6

I'm purchasing a Dell R610 with redundant power supplies. What is the best way to be alerted in the event that one of the power supplies fails? I'll be running Windows Server 2008 R2. Since this machine will be at a colocation facility, I won't hear the alarm.

4 Answers4

9

Dell OpenManage generates events in the event log when it detects issues with a PSU. You can use any piece of software for notification that is capable of detecting specific events in the event log. You can also configure alert actions to run a program of your choice, which I suppose could be an emailer, etc.

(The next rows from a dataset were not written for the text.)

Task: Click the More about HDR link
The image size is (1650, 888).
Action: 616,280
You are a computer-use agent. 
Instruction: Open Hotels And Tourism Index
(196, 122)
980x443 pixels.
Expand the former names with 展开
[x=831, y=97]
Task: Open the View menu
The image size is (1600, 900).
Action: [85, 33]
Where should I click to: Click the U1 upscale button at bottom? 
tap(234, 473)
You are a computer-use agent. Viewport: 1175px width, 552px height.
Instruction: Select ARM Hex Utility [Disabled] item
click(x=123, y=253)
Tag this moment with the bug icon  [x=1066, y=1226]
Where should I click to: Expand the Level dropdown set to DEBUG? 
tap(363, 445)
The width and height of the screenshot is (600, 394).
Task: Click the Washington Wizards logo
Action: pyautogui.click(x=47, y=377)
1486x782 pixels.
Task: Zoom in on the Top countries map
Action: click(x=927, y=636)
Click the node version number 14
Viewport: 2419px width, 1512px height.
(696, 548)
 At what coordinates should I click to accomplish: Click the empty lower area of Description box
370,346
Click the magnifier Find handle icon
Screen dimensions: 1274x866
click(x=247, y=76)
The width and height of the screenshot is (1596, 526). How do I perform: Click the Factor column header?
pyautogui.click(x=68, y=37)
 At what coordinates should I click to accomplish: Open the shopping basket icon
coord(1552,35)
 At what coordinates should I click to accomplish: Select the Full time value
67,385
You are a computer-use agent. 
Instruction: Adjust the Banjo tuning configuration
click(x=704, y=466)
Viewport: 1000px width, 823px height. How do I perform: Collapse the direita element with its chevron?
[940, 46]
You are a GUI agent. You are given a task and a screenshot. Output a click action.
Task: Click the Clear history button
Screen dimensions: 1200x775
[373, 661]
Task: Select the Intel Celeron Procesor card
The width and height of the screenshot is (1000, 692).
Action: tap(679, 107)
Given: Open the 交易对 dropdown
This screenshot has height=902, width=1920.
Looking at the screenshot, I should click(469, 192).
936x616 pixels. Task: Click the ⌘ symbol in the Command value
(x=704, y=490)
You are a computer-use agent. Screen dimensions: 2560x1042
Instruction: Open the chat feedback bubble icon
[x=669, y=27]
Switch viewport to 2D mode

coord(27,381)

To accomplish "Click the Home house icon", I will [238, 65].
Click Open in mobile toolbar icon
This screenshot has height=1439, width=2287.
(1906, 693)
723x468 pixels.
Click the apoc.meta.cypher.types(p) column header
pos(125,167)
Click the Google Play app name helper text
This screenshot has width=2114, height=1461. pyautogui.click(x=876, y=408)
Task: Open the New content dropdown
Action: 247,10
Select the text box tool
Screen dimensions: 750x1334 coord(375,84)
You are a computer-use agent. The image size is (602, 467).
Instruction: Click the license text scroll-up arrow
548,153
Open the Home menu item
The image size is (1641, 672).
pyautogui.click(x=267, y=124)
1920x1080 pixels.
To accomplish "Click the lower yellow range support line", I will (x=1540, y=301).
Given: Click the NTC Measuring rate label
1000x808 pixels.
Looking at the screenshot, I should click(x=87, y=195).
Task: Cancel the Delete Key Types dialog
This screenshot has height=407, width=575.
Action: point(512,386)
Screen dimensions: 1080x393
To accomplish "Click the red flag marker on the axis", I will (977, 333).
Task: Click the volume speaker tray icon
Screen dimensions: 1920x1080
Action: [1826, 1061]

I believe notifications are built in to the IT Assistant componenet of Dell OpenManage, but it's a multicomponent suite and I'm not sure if it's in the baseline piece, as we use Microsoft's System Center Operations Manager for notifications, which is obviously overkill for a single server in a colo facility. IT Assistant would need to be run on a separate system IIRC. Depending on the colo facility, they may have an IT Assistant set up that you can hook into to receive alerts.

phoebus
  • 8,380
  • 1
  • 31
  • 30
7

ipmitool can probe the power supplies. I do this mainly on linux machines, but ipmitool exists for windows too.

# ipmitool sdr type "Power Supply"
Status           | 64h | ok  | 10.1 | Presence detected
Status           | 65h | ok  | 10.2 | Presence detected
PS Redundancy    | 74h | ok  |  7.1 | Fully Redundant

Just write a script to parse the output and have that output sent to your central monitoring host (or have it email you.)

toppledwagon
  • 4,245
  • 25
  • 15
0

If you're looking for a monitoring solution that's independent of the R610 itself, you could use a product such as the ITWatchDogs' WeatherGoose-II paired with a couple of CT-30-60-120 current transformers, one transformer for each of the two AC power connections on the back of the server. Then, if either power supply failed, its current draw would drop to zero (or close to it) and you could set the WeatherGoose-II to send an e-mail or SNMP trap when that occurs.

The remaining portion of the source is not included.